Required work | Say how many lines in the listing below contain the word "computer". Give the number alone.

** Opening Data for review block **

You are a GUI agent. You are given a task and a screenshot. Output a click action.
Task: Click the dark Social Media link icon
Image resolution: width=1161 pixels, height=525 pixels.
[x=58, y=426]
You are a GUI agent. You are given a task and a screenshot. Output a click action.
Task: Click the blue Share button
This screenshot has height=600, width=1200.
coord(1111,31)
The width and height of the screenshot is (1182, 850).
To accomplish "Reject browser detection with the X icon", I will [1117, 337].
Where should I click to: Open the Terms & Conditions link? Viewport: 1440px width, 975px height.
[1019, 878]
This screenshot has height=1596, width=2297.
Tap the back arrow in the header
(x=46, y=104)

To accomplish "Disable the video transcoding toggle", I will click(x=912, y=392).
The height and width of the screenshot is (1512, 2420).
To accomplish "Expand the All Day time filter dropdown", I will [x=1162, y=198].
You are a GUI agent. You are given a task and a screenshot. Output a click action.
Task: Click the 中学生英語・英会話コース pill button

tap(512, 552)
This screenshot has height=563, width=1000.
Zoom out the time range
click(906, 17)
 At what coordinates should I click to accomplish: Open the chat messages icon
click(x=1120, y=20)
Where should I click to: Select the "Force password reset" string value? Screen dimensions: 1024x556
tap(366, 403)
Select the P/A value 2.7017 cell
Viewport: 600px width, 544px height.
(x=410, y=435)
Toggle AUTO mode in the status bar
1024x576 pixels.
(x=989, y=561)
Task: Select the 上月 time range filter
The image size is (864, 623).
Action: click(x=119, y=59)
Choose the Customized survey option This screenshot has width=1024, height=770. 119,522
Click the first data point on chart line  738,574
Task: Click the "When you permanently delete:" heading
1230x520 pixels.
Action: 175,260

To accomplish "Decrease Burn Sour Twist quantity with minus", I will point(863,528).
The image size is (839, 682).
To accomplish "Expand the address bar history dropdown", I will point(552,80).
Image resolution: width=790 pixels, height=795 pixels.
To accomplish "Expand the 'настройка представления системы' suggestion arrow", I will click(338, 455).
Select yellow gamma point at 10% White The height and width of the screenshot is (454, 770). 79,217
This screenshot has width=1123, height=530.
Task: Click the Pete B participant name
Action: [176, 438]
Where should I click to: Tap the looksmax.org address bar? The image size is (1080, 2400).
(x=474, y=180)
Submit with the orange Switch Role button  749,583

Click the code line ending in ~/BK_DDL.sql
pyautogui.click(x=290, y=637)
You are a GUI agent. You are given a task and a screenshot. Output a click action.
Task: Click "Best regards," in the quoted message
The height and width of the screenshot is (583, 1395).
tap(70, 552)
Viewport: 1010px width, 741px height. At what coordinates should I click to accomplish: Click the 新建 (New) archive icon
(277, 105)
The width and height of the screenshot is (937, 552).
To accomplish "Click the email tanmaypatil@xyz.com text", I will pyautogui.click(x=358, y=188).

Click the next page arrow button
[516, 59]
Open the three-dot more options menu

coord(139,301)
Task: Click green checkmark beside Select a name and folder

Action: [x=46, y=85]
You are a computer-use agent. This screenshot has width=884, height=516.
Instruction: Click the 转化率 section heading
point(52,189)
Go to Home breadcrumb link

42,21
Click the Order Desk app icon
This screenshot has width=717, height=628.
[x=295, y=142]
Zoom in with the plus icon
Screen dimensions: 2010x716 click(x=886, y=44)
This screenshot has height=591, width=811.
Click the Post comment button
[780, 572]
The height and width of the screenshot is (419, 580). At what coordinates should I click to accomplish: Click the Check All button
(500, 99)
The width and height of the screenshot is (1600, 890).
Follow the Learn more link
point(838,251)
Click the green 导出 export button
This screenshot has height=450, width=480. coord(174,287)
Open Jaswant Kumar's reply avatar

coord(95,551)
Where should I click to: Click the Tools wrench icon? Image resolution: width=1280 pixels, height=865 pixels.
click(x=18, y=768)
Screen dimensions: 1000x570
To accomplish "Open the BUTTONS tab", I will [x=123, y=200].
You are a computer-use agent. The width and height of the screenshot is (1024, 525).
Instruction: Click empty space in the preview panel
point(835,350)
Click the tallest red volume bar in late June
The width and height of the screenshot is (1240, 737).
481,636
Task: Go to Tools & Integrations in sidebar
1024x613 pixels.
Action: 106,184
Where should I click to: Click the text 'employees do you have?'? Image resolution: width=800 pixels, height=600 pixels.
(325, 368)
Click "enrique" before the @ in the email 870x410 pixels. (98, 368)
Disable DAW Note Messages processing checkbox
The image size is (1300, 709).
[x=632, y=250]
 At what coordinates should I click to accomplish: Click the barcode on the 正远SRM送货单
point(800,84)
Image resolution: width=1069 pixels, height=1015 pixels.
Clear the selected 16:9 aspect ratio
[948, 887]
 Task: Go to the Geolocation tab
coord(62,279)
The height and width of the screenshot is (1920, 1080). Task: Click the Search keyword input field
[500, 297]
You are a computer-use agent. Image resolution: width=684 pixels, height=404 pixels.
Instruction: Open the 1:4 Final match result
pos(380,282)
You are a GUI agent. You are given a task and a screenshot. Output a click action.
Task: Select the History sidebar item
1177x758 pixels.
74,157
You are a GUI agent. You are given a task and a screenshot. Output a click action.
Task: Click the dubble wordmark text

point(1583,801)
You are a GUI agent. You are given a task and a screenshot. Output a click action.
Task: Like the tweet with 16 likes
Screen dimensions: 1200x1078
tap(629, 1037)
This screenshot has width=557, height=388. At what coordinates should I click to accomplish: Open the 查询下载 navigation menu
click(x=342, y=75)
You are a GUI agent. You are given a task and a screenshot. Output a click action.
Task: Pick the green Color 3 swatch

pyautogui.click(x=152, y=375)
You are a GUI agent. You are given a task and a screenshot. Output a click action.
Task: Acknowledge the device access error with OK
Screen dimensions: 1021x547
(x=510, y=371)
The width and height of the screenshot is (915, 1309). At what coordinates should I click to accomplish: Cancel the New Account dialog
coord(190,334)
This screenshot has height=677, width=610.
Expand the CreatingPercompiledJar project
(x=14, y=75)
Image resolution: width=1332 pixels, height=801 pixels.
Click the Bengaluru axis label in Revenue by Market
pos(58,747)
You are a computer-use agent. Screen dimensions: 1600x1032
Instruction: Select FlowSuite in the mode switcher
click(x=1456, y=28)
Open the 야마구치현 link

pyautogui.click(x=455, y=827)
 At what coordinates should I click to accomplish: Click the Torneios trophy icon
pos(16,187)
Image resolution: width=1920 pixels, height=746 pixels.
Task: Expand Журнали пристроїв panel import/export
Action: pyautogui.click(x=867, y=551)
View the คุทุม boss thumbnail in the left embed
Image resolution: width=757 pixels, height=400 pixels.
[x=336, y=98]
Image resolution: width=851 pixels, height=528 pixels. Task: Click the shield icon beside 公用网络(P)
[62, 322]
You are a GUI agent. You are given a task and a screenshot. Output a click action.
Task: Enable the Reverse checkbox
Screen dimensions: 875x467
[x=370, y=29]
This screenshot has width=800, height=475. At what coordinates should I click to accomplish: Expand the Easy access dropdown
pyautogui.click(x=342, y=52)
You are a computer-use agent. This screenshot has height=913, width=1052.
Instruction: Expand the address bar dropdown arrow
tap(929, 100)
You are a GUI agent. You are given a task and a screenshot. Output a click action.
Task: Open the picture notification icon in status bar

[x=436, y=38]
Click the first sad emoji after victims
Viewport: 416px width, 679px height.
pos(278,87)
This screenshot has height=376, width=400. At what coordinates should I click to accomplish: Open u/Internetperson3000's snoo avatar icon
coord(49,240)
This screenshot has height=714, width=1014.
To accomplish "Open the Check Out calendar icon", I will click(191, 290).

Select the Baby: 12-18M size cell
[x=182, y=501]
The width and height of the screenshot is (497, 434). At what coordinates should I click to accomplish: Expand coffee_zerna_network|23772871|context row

** Closing Data for review block **

Solution to the exercise | 5